I strongly recommend reading Feynman's QED: The Strange Theory of Light and Matter. In the link you'll also find a link to video.
So, with QED in hand, anthropomorphically, photons don't need to know where to go, because they go everywhere. :)
When light incides on a perfectly reflective material, each atom in the mirror will absorb and re-emit photons, but since the atom is a point particle it will re-emit in all directions, as a coherent point source. The law of equal angles in specular reflection is a consequence of the fact that the phase of the re-emitted radiation is tightly bound to the local phase of the incoming beam. The angle of incidence determines the spatial variation of this phase, and thus of the relative phases of each spherical source, which in turn determine the direction in which they will interfere constructively.
Essentially, the atoms act like a phased array such as the one in this applet; adding more sources improves the outgoing beam collimation. This produces two beams, one of which is reflected and another which interferes destructively with the incoming wave.
Recently I wrote a blog post on the topic, that how mirrors reflect in the atomic level - based on this post. Most of your question has already been addressed by the Physics.SE post I linked. Anyways, here goes...
In classical electrodynamics, the phenomena can be explained when light is thought to be made of oscillating electric fields. Light goes in, oscillates the atomic dipoles (polarization) in the glass (being insulator, it has dipoles) which in turn causes the dipoles to emit an electromagnetic radiation which has experienced of same frequency but with some phase shift ($\pi/2$) relative to that of incoming wave, that causes it to lag behind. It has to be noted that the electromagnetic waves are emitted by the dipoles everywhere (not only along the direction of incoming wave). It's just that the other paths taken by light interfere destructively and cancel out one another. The forward radiation goes along with the wave and the stuff that's reflected backward is what you see as the 4% reflected light (from glass).
When the wave hits the metal-glass interface (remember, reflection happens whenever there's a refractive index mismatch), the atoms are shaken back & forth. But, this time the electromagnetic wave is shifted to a phase of $\pi$ (due to the conductivity of metals) which causes the forward radiation to interfere destructively and hence, light doesn't pass through metals. Now, the backward radiation passes through glass, gets a few partner waves and that's how you see your face in the mirror.
Now, all that I've explained so far may be intuitive and also, may satisfy you, because it's classical view, which is conceivable. Bad luck..!!! That doesn't explain everything. You can't speak about the path of a single photon or what a single electron does in an atom. It's a mix-up, a superposition of all probabilities. All you can play with, are the chances that, how the stuff is likely to get reflected, etc. Moreover, as @Igor says, it's a collective phenomena. A photon can do whatever it wants to. It can interact with all the atoms at once, anything. So, @aufkag is totally right. And, this is what happens. Light takes the shortest path (path with minimal time) to reach the detector. In 2D euclidean plane, that geodesic is a straight line.

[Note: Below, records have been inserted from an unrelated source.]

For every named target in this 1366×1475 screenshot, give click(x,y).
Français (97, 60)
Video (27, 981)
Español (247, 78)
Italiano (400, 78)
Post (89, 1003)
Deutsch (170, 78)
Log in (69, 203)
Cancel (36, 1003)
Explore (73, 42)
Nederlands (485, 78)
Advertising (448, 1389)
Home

You may ask a question, "why doesn't the frequency change?" The discrete energy packets of light (photons), are either absorbed as a whole, or just transmitted undisturbed. Only the intensity is affected. If it were otherwise (if the frequency did change), when you do experiments in glass, you could easily notice that the color of light should've changed (blue will become red and finally disappear from our sight, as it goes into IR and radio region). But, that doesn't happen.
The sum of paths contributed by all those arrows (which are constructed by the time taken) constitute to produce the path taken by light. I don't like to brief it here. But, I highly recommend watching Feynman's QED lectures (especially the second video, where he explains about the Fits of reflection).